> Task directions: Each entry needs to be reproduced exactly as it is.

Dataset records
*-*-*

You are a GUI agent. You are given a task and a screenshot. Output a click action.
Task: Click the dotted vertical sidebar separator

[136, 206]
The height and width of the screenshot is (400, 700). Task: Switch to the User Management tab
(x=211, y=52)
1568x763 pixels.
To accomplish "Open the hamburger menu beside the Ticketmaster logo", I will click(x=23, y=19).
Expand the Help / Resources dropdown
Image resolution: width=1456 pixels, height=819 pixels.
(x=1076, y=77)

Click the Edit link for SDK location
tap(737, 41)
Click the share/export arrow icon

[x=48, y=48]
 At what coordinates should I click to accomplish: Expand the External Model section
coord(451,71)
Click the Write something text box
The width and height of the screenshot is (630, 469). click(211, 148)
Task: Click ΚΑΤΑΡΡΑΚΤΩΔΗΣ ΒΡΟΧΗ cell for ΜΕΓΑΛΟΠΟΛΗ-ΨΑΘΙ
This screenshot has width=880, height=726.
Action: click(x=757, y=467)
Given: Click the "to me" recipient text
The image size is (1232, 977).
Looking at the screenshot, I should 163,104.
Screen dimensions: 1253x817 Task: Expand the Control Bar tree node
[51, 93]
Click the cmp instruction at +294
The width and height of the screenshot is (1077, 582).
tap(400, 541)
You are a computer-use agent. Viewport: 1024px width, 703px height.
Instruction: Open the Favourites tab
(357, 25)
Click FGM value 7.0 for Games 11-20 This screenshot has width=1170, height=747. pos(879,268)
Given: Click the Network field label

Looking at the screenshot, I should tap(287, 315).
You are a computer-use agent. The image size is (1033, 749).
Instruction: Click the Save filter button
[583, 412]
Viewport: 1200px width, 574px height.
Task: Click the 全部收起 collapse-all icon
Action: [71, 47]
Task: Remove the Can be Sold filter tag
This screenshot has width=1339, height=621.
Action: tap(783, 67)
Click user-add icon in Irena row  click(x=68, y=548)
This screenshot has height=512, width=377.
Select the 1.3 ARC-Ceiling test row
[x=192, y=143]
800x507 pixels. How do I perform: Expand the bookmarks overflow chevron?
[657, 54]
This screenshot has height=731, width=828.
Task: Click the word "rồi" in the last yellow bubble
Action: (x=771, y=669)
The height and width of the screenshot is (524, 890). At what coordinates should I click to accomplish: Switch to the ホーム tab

*-*-*

> Your solution:
You are a GUI agent. You are given a task and a screenshot. Output a click action.
Task: Click the dotted vertical sidebar separator

[136, 206]
The height and width of the screenshot is (400, 700). Task: Switch to the User Management tab
(x=211, y=52)
1568x763 pixels.
To accomplish "Open the hamburger menu beside the Ticketmaster logo", I will click(x=23, y=19).
Expand the Help / Resources dropdown
Image resolution: width=1456 pixels, height=819 pixels.
(x=1076, y=77)

Click the Edit link for SDK location
tap(737, 41)
Click the share/export arrow icon

[x=48, y=48]
 At what coordinates should I click to accomplish: Expand the External Model section
coord(451,71)
Click the Write something text box
The width and height of the screenshot is (630, 469). click(211, 148)
Task: Click ΚΑΤΑΡΡΑΚΤΩΔΗΣ ΒΡΟΧΗ cell for ΜΕΓΑΛΟΠΟΛΗ-ΨΑΘΙ
This screenshot has width=880, height=726.
Action: click(x=757, y=467)
Given: Click the "to me" recipient text
The image size is (1232, 977).
Looking at the screenshot, I should 163,104.
Screen dimensions: 1253x817 Task: Expand the Control Bar tree node
[51, 93]
Click the cmp instruction at +294
The width and height of the screenshot is (1077, 582).
tap(400, 541)
You are a computer-use agent. Viewport: 1024px width, 703px height.
Instruction: Open the Favourites tab
(357, 25)
Click FGM value 7.0 for Games 11-20 This screenshot has width=1170, height=747. pos(879,268)
Given: Click the Network field label

Looking at the screenshot, I should tap(287, 315).
You are a computer-use agent. The image size is (1033, 749).
Instruction: Click the Save filter button
[583, 412]
Viewport: 1200px width, 574px height.
Task: Click the 全部收起 collapse-all icon
Action: [71, 47]
Task: Remove the Can be Sold filter tag
This screenshot has width=1339, height=621.
Action: tap(783, 67)
Click user-add icon in Irena row  click(x=68, y=548)
This screenshot has height=512, width=377.
Select the 1.3 ARC-Ceiling test row
[x=192, y=143]
800x507 pixels. How do I perform: Expand the bookmarks overflow chevron?
[657, 54]
This screenshot has height=731, width=828.
Task: Click the word "rồi" in the last yellow bubble
Action: (x=771, y=669)
The height and width of the screenshot is (524, 890). At what coordinates should I click to accomplish: Switch to the ホーム tab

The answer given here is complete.